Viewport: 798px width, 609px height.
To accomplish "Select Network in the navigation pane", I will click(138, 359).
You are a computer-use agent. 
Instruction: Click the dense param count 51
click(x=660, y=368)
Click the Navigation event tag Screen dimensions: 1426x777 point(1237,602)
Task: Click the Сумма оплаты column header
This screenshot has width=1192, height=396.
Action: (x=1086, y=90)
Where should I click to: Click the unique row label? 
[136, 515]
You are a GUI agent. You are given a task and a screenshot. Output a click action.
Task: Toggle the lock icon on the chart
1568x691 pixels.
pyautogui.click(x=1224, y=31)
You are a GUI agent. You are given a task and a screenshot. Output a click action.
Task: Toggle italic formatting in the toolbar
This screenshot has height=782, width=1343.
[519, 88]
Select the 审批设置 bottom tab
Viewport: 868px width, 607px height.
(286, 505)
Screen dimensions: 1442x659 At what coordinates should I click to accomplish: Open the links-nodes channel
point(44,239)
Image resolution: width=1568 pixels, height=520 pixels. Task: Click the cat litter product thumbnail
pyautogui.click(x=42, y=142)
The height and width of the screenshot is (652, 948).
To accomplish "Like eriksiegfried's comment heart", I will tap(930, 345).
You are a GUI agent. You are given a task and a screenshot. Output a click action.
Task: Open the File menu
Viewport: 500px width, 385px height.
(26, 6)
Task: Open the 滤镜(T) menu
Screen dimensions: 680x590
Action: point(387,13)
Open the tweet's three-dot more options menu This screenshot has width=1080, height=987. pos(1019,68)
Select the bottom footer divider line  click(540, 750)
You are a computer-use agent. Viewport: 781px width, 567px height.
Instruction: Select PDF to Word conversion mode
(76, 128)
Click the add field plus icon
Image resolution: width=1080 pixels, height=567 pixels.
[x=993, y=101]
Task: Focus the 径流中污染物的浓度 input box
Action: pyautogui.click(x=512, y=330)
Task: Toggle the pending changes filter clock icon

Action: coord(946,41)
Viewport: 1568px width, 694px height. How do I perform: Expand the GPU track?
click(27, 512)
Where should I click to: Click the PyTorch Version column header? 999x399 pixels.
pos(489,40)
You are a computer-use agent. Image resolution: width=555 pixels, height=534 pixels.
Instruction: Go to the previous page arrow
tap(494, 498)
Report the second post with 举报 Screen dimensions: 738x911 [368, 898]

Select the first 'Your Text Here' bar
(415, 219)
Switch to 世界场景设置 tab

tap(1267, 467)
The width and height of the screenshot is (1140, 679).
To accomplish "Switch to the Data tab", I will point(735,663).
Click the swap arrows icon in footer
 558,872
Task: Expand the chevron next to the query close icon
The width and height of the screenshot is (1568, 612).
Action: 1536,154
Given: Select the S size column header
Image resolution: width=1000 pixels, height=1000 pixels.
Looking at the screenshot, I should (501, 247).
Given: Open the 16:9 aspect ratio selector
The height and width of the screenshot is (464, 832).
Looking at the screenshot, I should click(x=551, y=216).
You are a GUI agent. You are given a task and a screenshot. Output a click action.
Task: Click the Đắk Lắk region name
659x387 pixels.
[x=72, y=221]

> [AIM]:
Pull out each line of the entries above that contains the word "Switch". Uppercase and lowercase letters must match.

> [EXERCISE SOLUTION]:
Switch to 世界场景设置 tab
To accomplish "Switch to the Data tab", I will point(735,663).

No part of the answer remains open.